■ **The problem**:
Some lines in the listing hold the word "Open". Return each of them.

■ **Data**:
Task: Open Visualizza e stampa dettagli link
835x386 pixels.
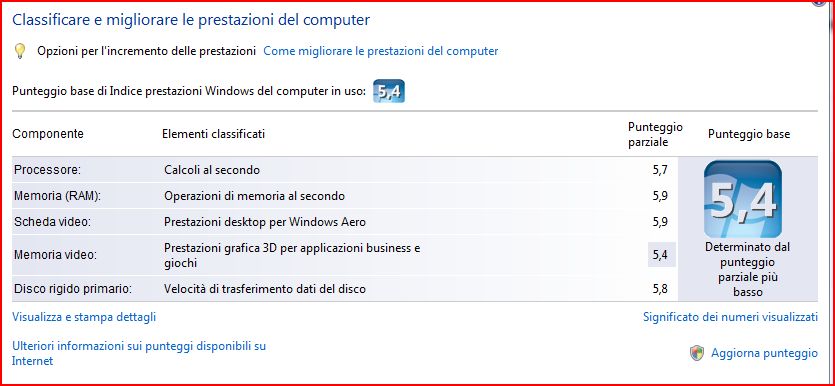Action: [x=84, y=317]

==

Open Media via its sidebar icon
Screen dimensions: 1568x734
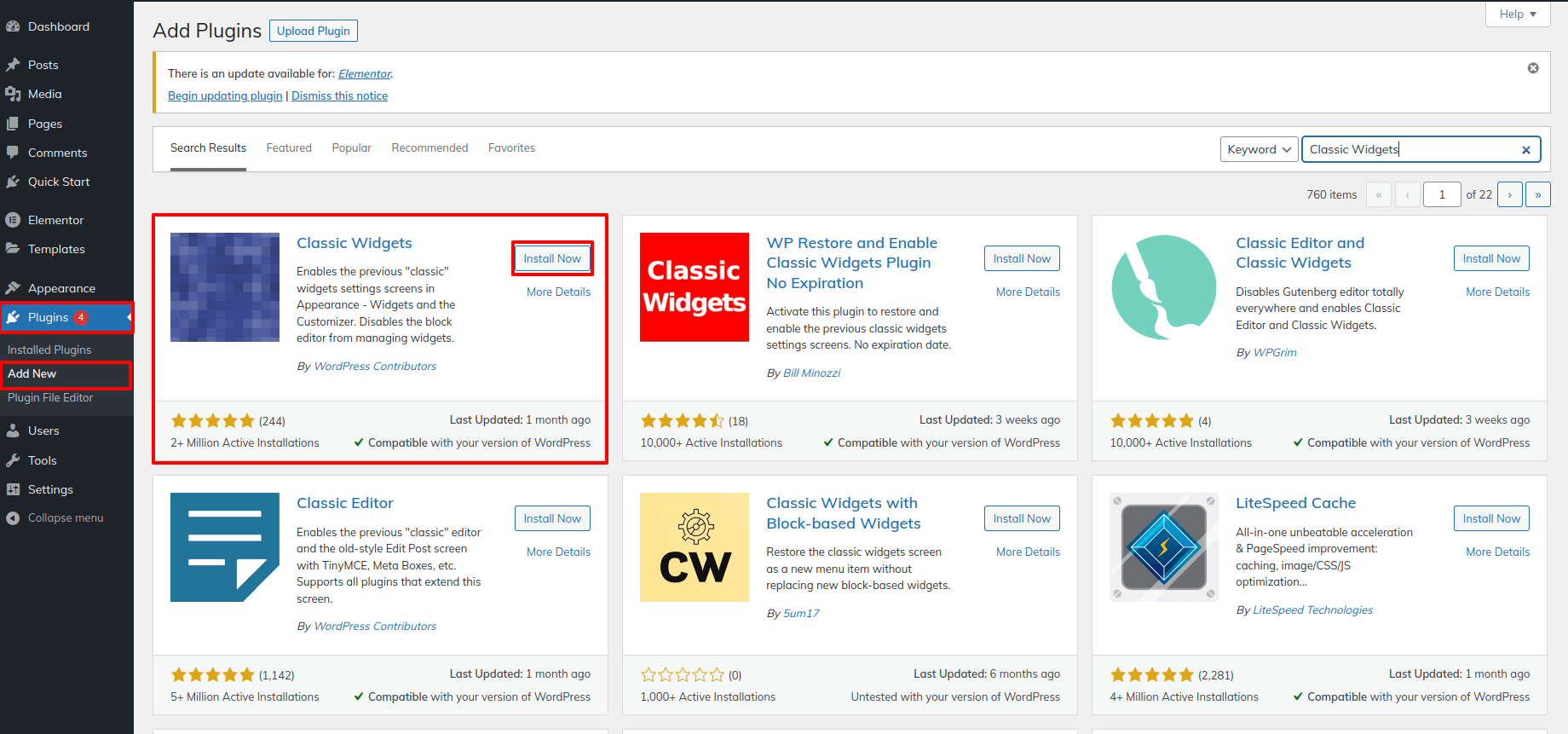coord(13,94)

■ **Output of the task**:
Task: Open Visualizza e stampa dettagli link
Open Media via its sidebar icon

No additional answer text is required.